Over the weekend, President Xi Jinping warmly welcomed Putin and the leaders of Iran, India, Pakistan, Kazakhstan, Kyrgyzstan and Uzbekistan to the annual Shanghai Cooperation Organization (SCO) meeting.

Putin was honored with a medal of friendship and described by President Xi as his best ally. All SCO delegates underlined the strategic importance of fraternal cooperation and multilateralism — the exact opposite of the debacle taking place at the G7 in Canada.

In those two events, we see two diametric visions of global relations. The G7 is all about American bullying for unipolar dominance. Whereas the SCO heralds a new world of multipolar partnership. The former is a recipe for conflict and war; the latter is the way forward for joint prosperity, development and peaceful coexistence.

Ironically, however, the incumbent European powers still don’t seem to fully get it.

Admittedly, to a certain degree, their bruised interests and sensitivities seem to demonstrate a realization that they are being used and abused by Washington’s hegemonic desires. The Europeans and Canada are huffing and puffing with chagrin and talking about “asserting themselves” without America.

Nevertheless, despite all the huffing and puffing, the Western minions still don’t seem to get it.

Paradoxically, it was Trump who said before the G7 summit that Russia should be readmitted to the forum. Previously, Russia was a member of what was the G8, but following the Ukraine crisis in 2014, the other members kicked Moscow out of the club, leveling unfair allegations that Russia had destabilized Ukraine and “annexed” Crimea.

At least Trump seems to have looked beyond that dubious affair, and hence called for Russia to be “at the negotiating table” of a reformed G8.

For their part, European leaders don’t seem to have come to their senses. Apart from the dissenting voice of the new Italian Prime Minister Giuseppe Conte, the EU bloc rejected Trump’s conciliatory offer to Russia. Germany’s Merkel, France’s Macron and the others said that relations would not be normalized with Russia “until Crimea was returned to Ukraine”.

The Europeans are hanging themselves by their own irrational petard over the spurious Ukraine issue.

Ukraine was, by far, much more destabilized by Washington and the EU’s unlawful interference than anything Russia has done. The people of Crimea voted in a legal referendum to join the Russian Federation. Europe needs to get over that illusion and stop making its futile demands on Russia.

The fact is that the EU has inflicted vast damage to its member state economies by sheepishly going along with a US-led NATO agenda of hostility towards Russia. The Europeans have slavishly aped Washington’s sanctions against Moscow for no sound reason, only based on hollow and demeaning claims about Russian “interference” and “aggression”.

More than 10 years after he told them so, European leaders are slowly realizing what Putin was warning about American bullying, unipolar dominance and its arrogant “exceptionalism”.

The operative word here is “slowly”. Europeans — the mainstay governments and Brussels establishment that is — still haven’t copped on that they are being played for minions and fools by Washington, as is evidenced by their irrational views about Russia and Ukraine.

European leaders — apart from Italy and a few emerging others — are still trapped within a servile transAtlantic role towards American imperialism.

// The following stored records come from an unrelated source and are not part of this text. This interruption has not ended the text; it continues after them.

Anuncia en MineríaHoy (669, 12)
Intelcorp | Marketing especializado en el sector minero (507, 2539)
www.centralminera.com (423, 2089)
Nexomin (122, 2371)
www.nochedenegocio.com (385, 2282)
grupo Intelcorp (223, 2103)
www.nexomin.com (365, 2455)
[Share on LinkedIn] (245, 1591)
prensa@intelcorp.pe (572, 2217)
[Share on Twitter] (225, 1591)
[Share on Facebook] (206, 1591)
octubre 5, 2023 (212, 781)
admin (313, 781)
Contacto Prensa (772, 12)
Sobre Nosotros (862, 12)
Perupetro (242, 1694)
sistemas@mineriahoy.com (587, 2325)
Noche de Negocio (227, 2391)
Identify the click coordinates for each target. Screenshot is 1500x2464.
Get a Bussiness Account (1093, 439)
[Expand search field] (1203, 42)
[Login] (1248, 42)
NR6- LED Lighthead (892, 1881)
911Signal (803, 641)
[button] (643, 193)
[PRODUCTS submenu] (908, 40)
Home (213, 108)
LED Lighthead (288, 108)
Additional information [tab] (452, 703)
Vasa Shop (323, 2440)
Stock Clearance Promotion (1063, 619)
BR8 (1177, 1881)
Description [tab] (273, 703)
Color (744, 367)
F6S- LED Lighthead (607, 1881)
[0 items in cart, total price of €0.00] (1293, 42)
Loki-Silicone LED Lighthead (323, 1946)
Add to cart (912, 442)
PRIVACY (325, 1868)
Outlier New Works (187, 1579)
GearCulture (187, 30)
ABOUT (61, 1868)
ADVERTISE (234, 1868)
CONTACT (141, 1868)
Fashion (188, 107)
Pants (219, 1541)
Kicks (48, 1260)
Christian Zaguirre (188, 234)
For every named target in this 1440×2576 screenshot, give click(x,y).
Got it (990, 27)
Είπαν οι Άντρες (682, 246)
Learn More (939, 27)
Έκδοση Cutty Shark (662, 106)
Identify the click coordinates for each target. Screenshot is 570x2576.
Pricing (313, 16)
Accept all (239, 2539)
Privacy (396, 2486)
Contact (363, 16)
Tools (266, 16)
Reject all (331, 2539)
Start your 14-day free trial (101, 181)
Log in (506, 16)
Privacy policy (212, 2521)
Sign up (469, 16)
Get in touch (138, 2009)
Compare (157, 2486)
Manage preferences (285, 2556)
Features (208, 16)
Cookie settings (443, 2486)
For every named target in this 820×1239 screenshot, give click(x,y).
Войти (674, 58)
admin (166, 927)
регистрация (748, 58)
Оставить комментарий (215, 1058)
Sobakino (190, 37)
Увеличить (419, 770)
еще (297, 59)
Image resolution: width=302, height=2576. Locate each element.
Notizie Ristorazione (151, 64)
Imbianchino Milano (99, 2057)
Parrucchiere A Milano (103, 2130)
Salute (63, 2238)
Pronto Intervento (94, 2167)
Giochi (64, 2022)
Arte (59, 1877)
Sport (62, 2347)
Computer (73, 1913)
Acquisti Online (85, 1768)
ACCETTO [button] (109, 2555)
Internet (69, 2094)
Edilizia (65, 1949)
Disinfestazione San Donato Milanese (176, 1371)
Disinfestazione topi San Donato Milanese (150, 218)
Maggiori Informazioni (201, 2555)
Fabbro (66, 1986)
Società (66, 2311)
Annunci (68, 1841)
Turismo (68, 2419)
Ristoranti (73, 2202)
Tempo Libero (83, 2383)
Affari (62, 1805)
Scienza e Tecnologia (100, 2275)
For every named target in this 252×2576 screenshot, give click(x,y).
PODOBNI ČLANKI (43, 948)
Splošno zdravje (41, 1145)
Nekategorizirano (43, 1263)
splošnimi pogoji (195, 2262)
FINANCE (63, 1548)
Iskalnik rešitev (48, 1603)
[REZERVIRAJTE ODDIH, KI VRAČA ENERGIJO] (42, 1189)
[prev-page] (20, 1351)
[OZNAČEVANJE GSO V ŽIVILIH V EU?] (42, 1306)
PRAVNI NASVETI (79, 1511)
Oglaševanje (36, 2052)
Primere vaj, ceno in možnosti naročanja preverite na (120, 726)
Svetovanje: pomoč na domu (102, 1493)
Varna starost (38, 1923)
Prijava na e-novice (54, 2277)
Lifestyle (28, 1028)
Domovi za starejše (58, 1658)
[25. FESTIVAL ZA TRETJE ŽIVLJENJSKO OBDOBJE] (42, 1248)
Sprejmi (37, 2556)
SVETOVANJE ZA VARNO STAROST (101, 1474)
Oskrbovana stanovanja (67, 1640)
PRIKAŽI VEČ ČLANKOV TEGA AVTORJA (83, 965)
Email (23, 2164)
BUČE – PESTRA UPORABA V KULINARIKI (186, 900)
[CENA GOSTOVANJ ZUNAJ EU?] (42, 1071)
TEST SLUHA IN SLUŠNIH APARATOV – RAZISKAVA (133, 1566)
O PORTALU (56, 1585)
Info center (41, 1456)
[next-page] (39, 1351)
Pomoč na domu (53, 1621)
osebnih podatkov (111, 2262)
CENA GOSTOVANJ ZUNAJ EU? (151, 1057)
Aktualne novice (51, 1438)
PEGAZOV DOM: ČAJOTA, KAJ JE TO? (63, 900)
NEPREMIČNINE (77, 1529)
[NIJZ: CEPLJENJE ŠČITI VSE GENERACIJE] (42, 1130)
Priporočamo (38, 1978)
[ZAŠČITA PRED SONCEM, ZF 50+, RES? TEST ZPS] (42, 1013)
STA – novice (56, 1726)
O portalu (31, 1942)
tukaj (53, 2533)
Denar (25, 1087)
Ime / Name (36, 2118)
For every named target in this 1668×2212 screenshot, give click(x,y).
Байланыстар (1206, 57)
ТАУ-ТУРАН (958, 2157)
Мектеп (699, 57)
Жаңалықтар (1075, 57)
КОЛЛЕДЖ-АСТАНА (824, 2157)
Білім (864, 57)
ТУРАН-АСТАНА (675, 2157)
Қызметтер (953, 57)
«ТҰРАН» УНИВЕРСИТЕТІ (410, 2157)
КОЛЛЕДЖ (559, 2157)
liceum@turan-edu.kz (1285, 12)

It is doubtful that the EU establishment as currently comprised will ever break out of its subservience towards Washington, despite being kicked around by the Americans.

That’s why the Kremlin’s response this weekend to Trump’s “offer” of readmitting Russia to the G8 was spot on.

Russia cooly said, “we are focusing on other formats”. That can be taken to mean the SCO, the Eurasian Economic Union and the broader project of building a multipolar global order. Forums, that is, which are based on fraternal cooperation and genuine solidarity, not bullying and unilateral expedience.

In its existing form, the G7 is a bunch of losers. It’s a retrogressive world view, not progressive. Russia is better off without.